The study looks at how fluid around the optic nerve is affected by different pressures in the tissues around the eye. Astronauts accumulate extra fluid in the head and around the optic nerves without gravity to pull the fluid down to their legs. For those not planning a space-trip anytime soon, the study is also looking at how the optic nerve sheath moves and changes in response to different pressures to understand the mechanical properties of the optic nerve sheath. This will help inform treatments for glaucoma, intracranial hypertension (high brain pressure), and other disorders, common optic nerve conditions and major causes of blindness.
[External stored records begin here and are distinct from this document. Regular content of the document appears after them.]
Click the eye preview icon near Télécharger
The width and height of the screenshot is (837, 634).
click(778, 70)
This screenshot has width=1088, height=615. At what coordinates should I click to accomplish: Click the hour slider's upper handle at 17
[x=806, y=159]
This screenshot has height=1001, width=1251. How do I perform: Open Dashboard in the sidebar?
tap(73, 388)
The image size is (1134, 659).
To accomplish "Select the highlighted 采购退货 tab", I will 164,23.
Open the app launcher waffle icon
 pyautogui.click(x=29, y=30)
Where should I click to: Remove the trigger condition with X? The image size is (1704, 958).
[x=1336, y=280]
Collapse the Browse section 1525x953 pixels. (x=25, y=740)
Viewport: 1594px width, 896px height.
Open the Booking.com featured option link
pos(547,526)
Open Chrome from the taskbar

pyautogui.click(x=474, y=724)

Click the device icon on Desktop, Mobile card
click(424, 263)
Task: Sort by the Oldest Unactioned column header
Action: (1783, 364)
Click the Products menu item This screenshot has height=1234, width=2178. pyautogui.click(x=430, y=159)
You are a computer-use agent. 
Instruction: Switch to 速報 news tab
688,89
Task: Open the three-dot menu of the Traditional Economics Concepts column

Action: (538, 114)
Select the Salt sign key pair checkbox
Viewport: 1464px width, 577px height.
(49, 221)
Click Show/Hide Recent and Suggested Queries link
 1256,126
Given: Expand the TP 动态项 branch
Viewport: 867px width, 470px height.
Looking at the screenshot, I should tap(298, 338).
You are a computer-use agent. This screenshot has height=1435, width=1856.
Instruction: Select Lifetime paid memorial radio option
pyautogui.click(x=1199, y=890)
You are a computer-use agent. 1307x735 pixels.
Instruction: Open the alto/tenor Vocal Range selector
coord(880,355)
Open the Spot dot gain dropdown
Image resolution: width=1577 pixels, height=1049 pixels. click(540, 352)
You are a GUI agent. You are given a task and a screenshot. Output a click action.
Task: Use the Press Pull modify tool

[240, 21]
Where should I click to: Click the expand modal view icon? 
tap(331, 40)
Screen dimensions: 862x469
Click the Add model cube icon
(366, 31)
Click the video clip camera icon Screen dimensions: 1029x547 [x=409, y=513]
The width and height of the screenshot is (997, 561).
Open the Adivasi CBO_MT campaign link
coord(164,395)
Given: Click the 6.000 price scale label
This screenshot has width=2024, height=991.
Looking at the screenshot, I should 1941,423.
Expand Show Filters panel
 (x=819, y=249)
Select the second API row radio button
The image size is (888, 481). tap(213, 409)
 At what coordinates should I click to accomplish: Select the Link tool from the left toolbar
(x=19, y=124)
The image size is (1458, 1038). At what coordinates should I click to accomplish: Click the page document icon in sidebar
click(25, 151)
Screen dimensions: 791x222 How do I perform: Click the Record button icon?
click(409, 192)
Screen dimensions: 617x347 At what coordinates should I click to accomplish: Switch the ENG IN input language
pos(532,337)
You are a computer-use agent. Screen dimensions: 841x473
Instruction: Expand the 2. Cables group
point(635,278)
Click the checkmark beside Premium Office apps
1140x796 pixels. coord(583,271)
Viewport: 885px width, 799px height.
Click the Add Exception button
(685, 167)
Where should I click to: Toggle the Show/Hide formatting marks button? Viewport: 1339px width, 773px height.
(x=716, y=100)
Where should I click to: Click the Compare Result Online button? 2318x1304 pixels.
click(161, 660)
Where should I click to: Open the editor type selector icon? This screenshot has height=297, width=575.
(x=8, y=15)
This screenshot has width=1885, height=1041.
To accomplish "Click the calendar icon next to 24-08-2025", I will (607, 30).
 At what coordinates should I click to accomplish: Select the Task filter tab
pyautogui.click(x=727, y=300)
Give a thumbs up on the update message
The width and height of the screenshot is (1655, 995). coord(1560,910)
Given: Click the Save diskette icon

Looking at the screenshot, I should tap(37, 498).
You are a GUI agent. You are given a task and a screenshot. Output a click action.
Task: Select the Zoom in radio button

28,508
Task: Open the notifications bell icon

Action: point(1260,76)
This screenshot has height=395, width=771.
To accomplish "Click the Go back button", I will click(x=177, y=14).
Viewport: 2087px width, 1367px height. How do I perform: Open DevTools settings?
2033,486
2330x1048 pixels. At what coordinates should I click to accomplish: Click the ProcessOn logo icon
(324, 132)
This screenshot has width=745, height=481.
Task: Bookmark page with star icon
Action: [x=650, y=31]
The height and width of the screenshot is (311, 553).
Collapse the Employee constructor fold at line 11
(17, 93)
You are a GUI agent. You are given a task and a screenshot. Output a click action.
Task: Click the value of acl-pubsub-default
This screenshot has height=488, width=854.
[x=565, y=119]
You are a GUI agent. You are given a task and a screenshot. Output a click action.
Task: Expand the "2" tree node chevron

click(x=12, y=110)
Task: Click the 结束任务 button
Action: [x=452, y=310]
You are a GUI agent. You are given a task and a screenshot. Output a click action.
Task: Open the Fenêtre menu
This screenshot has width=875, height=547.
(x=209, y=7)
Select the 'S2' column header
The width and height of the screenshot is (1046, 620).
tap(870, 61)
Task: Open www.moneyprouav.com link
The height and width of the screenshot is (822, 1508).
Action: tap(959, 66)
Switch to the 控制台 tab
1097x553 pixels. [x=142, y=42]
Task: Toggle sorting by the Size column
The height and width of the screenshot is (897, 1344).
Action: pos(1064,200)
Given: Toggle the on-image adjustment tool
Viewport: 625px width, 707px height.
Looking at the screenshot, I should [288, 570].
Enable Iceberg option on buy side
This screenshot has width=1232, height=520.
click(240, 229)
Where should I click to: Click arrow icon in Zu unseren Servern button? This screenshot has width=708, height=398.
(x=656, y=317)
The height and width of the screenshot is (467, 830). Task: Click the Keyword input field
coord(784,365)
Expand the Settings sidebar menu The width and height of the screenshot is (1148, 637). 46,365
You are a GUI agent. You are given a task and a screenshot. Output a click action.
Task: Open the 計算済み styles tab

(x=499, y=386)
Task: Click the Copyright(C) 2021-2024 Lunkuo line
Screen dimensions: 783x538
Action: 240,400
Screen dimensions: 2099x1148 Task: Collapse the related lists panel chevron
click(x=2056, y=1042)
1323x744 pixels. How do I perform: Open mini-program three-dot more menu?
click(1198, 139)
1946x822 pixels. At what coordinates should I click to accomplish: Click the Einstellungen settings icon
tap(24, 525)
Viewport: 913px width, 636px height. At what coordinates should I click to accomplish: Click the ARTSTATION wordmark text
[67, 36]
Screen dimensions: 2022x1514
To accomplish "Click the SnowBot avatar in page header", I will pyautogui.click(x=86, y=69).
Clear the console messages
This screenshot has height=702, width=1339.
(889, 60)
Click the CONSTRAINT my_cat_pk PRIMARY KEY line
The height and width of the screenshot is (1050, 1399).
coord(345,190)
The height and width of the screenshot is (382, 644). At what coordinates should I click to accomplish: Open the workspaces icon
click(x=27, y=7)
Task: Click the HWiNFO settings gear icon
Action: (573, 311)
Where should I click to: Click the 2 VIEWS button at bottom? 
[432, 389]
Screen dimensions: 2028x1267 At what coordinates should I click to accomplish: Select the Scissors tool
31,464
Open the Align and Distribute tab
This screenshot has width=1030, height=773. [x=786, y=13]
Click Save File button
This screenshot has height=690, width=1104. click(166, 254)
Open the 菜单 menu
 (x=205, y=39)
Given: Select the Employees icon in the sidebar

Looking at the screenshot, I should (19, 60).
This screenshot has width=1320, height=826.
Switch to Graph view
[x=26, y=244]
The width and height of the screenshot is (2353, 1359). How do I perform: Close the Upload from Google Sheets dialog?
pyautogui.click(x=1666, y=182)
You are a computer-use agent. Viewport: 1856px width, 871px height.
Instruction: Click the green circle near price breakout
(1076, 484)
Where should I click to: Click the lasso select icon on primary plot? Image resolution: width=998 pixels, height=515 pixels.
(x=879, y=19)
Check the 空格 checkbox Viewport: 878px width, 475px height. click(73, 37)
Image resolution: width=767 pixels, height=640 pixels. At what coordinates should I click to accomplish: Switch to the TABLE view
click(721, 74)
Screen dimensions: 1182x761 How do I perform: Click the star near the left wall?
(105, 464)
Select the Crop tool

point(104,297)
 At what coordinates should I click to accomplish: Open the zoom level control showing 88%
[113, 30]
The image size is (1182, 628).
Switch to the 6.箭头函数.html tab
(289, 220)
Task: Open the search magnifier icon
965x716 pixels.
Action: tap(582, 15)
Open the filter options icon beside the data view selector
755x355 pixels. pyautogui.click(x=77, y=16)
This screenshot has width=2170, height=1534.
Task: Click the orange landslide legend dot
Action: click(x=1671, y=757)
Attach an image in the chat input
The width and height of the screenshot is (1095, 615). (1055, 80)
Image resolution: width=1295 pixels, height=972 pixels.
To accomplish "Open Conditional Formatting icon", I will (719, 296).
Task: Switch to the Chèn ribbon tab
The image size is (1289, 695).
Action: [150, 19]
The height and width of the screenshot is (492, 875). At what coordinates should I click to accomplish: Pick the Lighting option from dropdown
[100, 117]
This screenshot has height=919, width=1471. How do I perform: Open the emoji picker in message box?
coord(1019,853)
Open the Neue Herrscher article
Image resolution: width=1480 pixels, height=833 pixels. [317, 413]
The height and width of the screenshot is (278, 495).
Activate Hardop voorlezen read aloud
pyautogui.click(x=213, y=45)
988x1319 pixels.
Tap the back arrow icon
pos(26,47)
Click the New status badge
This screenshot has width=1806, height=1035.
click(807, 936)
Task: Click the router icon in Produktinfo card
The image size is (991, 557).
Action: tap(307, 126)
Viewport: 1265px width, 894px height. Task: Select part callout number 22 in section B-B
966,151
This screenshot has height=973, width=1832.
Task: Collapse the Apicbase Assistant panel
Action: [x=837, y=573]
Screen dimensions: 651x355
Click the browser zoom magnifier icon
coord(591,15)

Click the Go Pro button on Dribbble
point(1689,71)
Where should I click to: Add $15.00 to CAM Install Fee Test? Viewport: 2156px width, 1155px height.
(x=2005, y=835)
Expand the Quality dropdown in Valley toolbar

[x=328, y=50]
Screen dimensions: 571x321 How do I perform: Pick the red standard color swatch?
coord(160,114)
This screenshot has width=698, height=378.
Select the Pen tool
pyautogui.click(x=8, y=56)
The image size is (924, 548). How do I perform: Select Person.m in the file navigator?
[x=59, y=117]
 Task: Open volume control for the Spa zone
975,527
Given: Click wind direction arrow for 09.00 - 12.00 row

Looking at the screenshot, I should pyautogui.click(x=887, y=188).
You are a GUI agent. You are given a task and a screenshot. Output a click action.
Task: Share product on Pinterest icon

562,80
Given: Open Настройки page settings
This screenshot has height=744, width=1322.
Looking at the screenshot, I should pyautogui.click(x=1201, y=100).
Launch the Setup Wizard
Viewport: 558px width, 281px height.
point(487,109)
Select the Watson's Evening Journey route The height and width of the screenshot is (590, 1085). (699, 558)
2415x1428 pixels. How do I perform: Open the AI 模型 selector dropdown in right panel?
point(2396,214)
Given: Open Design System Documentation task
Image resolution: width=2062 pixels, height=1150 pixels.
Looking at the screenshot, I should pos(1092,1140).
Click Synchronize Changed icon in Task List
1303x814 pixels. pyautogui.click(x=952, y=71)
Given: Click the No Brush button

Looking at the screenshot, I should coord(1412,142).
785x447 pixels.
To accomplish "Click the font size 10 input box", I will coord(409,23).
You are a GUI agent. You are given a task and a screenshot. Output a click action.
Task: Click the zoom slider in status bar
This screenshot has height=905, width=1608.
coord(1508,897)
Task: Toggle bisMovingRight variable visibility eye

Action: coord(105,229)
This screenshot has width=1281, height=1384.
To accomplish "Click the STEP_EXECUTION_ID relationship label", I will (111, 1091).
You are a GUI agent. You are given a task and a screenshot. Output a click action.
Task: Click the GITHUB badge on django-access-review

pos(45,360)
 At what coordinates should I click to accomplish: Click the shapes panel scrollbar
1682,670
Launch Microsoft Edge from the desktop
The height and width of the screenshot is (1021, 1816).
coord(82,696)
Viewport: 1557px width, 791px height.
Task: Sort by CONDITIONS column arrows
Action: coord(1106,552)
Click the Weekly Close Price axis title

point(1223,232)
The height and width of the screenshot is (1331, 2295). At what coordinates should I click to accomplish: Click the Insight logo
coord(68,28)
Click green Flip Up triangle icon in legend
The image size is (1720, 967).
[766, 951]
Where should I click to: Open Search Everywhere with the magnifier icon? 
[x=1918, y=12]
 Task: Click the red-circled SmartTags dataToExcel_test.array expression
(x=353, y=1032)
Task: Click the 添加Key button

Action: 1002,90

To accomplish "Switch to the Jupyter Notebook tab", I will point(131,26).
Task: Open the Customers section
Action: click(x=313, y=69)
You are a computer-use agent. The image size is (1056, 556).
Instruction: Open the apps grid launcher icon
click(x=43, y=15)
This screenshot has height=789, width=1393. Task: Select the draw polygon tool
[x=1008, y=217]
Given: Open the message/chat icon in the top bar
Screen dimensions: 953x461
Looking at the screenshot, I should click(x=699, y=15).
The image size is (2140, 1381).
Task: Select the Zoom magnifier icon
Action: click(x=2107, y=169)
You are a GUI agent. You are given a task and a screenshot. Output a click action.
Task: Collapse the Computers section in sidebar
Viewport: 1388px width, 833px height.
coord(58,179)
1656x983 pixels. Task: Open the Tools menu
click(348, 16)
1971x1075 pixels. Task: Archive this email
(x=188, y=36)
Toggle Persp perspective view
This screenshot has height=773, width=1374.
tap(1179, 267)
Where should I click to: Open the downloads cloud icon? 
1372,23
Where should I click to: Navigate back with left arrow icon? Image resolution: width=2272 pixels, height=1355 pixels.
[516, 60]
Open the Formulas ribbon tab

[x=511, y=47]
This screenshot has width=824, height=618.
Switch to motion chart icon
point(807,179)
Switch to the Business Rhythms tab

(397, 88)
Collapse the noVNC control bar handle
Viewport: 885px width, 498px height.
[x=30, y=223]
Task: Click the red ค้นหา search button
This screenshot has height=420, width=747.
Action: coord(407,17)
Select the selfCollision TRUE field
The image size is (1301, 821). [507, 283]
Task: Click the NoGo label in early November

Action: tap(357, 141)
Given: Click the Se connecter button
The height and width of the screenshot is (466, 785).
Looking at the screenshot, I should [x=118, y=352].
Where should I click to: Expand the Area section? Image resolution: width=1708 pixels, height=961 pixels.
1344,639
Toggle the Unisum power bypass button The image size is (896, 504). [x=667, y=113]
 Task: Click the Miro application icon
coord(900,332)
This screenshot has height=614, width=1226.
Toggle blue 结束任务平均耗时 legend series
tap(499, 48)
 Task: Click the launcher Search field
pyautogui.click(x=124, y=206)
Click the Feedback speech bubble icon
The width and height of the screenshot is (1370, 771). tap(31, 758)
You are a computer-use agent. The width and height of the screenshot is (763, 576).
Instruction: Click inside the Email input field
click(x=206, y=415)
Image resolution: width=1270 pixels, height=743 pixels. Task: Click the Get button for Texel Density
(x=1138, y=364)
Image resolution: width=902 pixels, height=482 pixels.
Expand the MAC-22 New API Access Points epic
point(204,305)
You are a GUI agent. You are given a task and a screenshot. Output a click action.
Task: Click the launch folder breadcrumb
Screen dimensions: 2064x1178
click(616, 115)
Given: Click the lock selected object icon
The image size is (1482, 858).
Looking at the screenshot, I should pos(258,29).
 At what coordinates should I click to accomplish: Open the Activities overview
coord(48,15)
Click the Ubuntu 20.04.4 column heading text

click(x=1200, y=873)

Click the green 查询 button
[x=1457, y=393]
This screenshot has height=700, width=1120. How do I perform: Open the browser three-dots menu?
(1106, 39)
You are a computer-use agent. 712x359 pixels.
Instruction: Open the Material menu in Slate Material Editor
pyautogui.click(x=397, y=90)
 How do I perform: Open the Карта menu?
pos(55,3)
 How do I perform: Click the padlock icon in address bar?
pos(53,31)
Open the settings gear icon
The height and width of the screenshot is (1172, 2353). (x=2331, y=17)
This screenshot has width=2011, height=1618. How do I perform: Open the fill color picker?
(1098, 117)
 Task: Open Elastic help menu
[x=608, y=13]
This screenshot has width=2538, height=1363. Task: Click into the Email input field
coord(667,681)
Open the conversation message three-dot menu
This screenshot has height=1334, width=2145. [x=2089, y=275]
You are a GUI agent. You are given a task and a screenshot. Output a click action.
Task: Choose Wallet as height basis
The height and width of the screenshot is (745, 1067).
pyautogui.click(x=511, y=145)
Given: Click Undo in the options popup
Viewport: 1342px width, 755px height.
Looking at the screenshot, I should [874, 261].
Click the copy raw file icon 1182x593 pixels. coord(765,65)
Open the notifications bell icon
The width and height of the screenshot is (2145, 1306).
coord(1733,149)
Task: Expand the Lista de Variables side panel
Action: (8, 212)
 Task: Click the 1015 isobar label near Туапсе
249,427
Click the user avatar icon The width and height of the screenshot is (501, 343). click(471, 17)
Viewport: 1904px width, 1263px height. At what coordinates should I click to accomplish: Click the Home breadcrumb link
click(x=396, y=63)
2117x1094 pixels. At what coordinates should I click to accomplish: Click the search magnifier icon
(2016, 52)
Using specially developed goggles that apply pressure to the orbit, and new MRI signals, this project explores the changes that occur behind the eyes with different body positions and low gravity environments (i.e. in space).
Understanding the movement and mechanical properties of the orbital tissues behind the eye
could help improve assessment and management of glaucoma, intracranial hypertension, and vision problems faced by astronauts after prolonged space flight.
The pilot study began in January to explore dynamic behaviour in the tissues around the eye (including muscles that move the eyes, fat, blood vessels, and the optic nerve and its fluid-filled sheath).
This project is led by Wellington ophthalmologist Dr Jesse Gale, who has specialist training in glaucoma and neuro-ophthalmology. Dr Gale has public hospital and in private practice roles, and also at University of Otago Wellington where he teaches medical students. He has research projects underway exploring how conditions of the optic nerve are linked and differentiated and how various pressures affect the eye and optic nerve. Dr Gale is also developing 3D printed medical devices, studying the electrophysiology of optic nerve conditions and exploring how pressures of the eye, brain, and orbit change when the body is inverted. Dr Gale is interested in how glaucoma and other optic nerve conditions are linked and differentiated.